Maurice Ohana (1913-1992). Photo : DR
Voilà un peu plus de vingt-cinq ans, le 13 novembre 1992, s’éteignait à
Paris, à l’âge de soixante dix huit ans, le compositeur Maurice Ohana. Français
d’origine hispano-andalouse, né à Casablanca le 12 juin 1914, il avait autant
puisé son inspiration aux sources des musiques traditionnelles qu’à celles des
musiques écrites et savantes. Enfant, sous l’impulsion de sa mère, il avait découvert
le cante jondo espagnol, et, dans les rues de Casablanca, les
improvisations des musiciens berbères. Ces premiers contacts avec la musique
devaient le marquer définitivement.
Après des premières leçons de musique à
Barcelone, entre 1927 et 1931, Ohana allait faire
l’essentiel de ses études à Paris. Se lançant tout d’abord dans l’architecture,
il décidait finalement de se consacrer à la seule musique. Il travaille alors le
piano avec Lazare Lévy, le contrepoint et l’harmonie avec Daniel-Lesur. Après
la guerre, à laquelle il participe activement dans l’armée britannique durant les
campagnes d’Afrique et d’Egypte, il est en 1944 à Rome, où il se lie avec le
compositeur Alfredo Casella et la jeune école italienne au sein de l’Académie
Sainte-Cécile. C’est sous leur influence qu’il compose ses premières
partitions.
De retour à Paris en 1946, Ohana participe à la
fondation du groupe Zodiaque, qui entend défendre la liberté de langage contre
les “tyrannies artistiques”, visant ainsi plus particulièrement le dogme de la pensée
sérielle. C’est dans cet esprit d’indépendance qu’il compose en 1950 l’une de
ses œuvres majeures, Llanto por Ignacio Sánchez Mejías, marqué par
Manuel de Falla et par le cante jondo. Il continue néanmoins à forger
son propre langage à l’aune du refus de tout intellectualisme et d’une fidélité
à la tradition, tant espagnole qu’africaine, particulièrement du point de vue
rythmique, particularités qui gouvernent notamment les Cantigas
(1953-1954) et les Etudes chorégraphiques pour percussion (1955).
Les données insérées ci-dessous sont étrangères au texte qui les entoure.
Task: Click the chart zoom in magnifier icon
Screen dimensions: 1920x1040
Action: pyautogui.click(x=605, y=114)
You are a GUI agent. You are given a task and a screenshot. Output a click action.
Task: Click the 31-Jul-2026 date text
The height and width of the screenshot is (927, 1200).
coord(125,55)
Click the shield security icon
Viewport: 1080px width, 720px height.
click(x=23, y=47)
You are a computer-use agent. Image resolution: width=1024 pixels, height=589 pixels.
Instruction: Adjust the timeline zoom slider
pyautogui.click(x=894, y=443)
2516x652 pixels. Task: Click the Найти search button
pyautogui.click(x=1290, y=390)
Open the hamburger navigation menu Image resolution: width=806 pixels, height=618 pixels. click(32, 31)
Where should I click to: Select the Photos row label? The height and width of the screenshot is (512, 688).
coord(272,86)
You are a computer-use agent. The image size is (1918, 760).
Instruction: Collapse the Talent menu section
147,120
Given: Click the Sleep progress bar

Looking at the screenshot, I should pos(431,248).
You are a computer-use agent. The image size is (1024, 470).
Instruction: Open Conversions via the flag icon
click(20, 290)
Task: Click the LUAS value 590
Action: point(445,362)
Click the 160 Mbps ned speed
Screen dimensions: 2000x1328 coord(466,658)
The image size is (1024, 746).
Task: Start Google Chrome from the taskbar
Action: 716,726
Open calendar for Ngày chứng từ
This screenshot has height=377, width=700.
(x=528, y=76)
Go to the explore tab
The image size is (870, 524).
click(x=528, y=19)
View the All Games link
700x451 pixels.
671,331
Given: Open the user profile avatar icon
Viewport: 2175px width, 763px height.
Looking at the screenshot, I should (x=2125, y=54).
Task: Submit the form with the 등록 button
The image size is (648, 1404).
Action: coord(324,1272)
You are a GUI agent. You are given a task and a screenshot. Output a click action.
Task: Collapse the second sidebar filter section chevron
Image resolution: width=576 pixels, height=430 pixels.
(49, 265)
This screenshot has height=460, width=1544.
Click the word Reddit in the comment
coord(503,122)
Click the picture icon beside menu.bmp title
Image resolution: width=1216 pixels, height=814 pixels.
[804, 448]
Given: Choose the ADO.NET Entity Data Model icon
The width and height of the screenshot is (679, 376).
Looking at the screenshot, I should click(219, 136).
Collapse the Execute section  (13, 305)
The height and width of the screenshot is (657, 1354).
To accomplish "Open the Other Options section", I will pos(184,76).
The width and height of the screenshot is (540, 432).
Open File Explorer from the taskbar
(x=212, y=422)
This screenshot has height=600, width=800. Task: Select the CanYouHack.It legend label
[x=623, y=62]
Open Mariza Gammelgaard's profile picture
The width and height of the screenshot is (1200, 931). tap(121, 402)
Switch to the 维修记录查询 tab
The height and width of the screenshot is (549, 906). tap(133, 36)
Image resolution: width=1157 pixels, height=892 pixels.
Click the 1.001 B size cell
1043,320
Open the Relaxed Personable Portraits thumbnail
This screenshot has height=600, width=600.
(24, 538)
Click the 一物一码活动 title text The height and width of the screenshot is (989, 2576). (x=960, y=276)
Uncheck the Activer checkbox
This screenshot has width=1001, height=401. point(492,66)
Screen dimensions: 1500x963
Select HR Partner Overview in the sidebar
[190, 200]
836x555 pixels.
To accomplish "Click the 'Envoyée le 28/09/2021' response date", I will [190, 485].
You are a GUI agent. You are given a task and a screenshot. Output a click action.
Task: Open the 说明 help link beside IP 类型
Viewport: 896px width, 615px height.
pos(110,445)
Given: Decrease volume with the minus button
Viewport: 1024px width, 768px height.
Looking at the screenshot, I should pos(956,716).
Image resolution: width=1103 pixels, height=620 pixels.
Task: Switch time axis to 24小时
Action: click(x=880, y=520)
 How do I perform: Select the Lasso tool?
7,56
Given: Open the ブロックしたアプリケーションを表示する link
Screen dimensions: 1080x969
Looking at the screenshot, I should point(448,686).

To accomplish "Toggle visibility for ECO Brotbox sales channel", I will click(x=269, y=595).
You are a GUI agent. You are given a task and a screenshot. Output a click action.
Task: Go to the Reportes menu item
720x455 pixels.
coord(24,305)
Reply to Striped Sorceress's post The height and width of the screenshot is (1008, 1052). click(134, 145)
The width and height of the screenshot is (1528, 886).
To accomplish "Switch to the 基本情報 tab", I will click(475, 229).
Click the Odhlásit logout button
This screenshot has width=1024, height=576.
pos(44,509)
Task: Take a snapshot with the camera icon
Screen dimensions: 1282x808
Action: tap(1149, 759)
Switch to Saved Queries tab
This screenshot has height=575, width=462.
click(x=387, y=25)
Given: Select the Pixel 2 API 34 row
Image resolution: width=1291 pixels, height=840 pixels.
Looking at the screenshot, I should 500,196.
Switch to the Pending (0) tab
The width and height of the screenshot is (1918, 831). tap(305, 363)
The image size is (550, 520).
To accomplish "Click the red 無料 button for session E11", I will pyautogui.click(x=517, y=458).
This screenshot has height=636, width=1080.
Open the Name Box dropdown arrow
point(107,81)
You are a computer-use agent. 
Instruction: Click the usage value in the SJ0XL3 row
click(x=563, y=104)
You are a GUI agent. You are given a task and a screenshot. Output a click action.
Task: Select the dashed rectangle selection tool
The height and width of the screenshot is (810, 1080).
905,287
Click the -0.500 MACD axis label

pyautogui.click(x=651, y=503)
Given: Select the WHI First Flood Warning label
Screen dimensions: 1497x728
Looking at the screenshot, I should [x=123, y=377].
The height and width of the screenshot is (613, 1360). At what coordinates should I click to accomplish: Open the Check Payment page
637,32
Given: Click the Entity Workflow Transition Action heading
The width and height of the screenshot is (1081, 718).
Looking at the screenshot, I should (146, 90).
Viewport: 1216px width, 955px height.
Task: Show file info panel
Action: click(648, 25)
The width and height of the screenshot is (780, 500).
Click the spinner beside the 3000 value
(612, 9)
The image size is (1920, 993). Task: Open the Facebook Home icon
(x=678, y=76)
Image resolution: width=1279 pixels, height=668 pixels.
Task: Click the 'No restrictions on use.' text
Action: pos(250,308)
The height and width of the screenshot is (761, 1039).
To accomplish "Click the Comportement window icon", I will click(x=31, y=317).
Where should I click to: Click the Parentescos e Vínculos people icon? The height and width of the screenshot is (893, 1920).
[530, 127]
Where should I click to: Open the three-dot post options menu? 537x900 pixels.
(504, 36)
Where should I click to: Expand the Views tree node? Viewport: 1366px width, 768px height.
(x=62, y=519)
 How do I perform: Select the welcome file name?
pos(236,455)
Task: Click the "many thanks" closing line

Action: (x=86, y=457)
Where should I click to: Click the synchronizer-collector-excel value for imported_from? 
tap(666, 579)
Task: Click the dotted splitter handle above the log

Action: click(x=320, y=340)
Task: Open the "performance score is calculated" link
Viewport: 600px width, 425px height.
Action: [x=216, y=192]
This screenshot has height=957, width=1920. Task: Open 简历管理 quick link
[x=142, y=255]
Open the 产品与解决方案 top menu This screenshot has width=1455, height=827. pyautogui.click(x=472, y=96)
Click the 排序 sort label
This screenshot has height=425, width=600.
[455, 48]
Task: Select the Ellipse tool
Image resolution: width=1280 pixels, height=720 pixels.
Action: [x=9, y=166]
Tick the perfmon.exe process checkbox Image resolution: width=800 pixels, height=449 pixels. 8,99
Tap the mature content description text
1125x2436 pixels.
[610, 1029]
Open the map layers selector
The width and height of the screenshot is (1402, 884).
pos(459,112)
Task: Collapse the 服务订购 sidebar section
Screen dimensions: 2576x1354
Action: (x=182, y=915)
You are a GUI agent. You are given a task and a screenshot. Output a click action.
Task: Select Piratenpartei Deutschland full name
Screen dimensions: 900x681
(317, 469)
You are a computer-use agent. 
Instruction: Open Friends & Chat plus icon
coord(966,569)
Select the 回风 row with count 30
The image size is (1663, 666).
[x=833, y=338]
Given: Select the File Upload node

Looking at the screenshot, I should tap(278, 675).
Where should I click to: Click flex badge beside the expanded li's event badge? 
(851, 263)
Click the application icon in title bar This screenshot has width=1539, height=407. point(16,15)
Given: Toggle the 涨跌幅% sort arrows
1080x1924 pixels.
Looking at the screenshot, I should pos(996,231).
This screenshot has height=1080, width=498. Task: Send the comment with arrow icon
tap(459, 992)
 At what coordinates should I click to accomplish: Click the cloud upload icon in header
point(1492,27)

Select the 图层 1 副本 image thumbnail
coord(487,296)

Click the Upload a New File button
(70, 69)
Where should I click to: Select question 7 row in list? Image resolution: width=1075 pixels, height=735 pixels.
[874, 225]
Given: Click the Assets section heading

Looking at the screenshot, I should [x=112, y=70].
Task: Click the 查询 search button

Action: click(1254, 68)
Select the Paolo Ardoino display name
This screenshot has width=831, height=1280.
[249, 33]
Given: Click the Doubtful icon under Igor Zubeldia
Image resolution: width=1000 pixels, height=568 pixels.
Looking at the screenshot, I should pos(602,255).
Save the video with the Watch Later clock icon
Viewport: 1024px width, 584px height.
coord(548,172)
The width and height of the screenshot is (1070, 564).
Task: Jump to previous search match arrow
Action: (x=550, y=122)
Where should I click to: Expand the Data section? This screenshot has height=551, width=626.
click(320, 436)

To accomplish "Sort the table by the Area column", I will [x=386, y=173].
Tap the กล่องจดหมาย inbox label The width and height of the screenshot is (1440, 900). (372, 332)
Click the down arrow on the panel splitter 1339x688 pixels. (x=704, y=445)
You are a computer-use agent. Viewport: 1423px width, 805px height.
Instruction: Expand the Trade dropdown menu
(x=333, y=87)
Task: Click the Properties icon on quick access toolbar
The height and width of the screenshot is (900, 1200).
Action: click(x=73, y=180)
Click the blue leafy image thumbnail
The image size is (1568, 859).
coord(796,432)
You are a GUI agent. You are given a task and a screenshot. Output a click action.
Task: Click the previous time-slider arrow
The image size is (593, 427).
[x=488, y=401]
Poursuivant son exploration de l’univers des sons, sa quête le conduit aux
micro-intervalles (tiers et quarts de tons), qu’il utilise entre autres dans le
Tombeau de Debussy (1962). Parmi ses œuvres de la maturité, Cris pour choeur a capella (1968), l’un des fruits de l’expérience
de la musique électroacoustique, les 24 Préludes pour piano, hommage à Frédéric Chopin créé par Jean-Claude Pennetier en 1973, l’Anneau du Tamarit pour
violoncelle et orchestre d’après Garcia Lorca (1976), Lys de madrigaux
pour voix de femmes et ensemble, Messe créée au festival d'Avignon en
1977, Livre des Prodiges pour orchestre (1978-1979), les Douze Etudes pour piano dédiées à Jay Gottlieb (1982-1985). Son opéra La Célestine
(1982-1986) commandé par Rolf Liebermann a été créé à l’Opéra de Paris en 1988, et son ultime partition, Avoaha,
date de l’année même de sa mort.
"Les grandes leçons de musique, dira pourtant Ohana, ce ne sont pas les musiciens qui me les ont données. Je les ai reçues concrètement de la mer, du vent, de la pluie sur les arbres et de la lumière, ou encore de la contemplation de certains paysages que je recherche parce qu’ils ont l’air d’appartenir plus à la création du monde qu’à nos contrées civilisées."